Actemra – which is sold as RoActemra in Europe – has been on the market since 2010 and was a $2bn-plus seller last year across its range of approved indications.

It was first cleared by the US Food and Drug Administration (FDA) as a treatment for rheumatoid arthritis and subsequently picked up additional approvals in juvenile idiopathic arthritis, giant cell arteritis and CRS associated with CAR-T cell therapies for cancer.

That prior approval in CRS has prompted the drug’s inclusion in China’s National Health Commission’s new treatment guidelines for COVID-19 released earlier this week.

Roche confirmed in a post that it had donated nearly $2m-worth of Actemra to China to help the country manage the COVID-19 outbreak, which at last count has claimed almost 3,200 lives out of more than 93,000 cases, 80,000 of them within China where the virus is thought to have originated.
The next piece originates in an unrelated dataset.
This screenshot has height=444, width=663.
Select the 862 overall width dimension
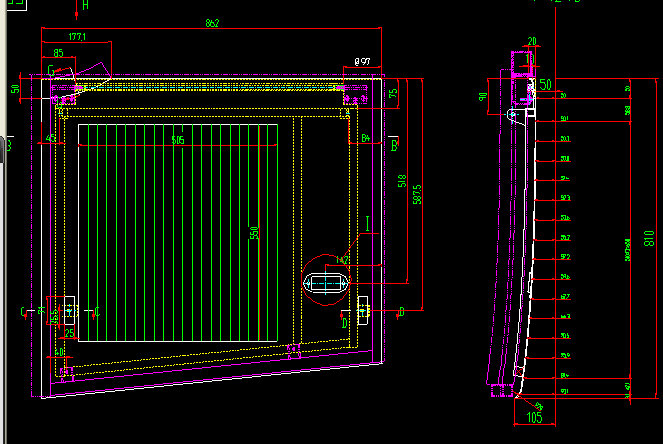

There is no efficacy or safety data yet to support the use of Actemra in COVID-19 infections, but Chinese researchers are carrying out an 188-patient clinical trial in patients infected with the virus. Preliminary results in 14 patients have suggested however it may be able to help in subjects who have progressed to severe lung disease.

News of the approval came shortly after the World Health Organization (WHO) increased its estimate for the mortality rate with the new coronavirus from around 2% to 3.4% globally – with a range of 0.7% to 4.0% depending on access to health services. For comparison, seasonal flu has a death rate of around 1%.

In the meantime, Takeda and Alnylam have joined the companies working on drug treatments to tackle COVID-19 infections.

Takeda has started developing a plasma-derived therapy – a polyclonal hyperimmune globulin called TAK-888 – that is intended to treat high-risk individuals with the virus. The passive immunotherapy is produced from pathogen-specific antibodies from plasma collected from recovered patients.

Alnylam meanwhile says it is working with Vir Biotech on RNA interference drugs targeting ‘highly-conserved regions’ of COVID-19 RNA. The two companies are already working together on RNAi drugs against hepatitis B virus.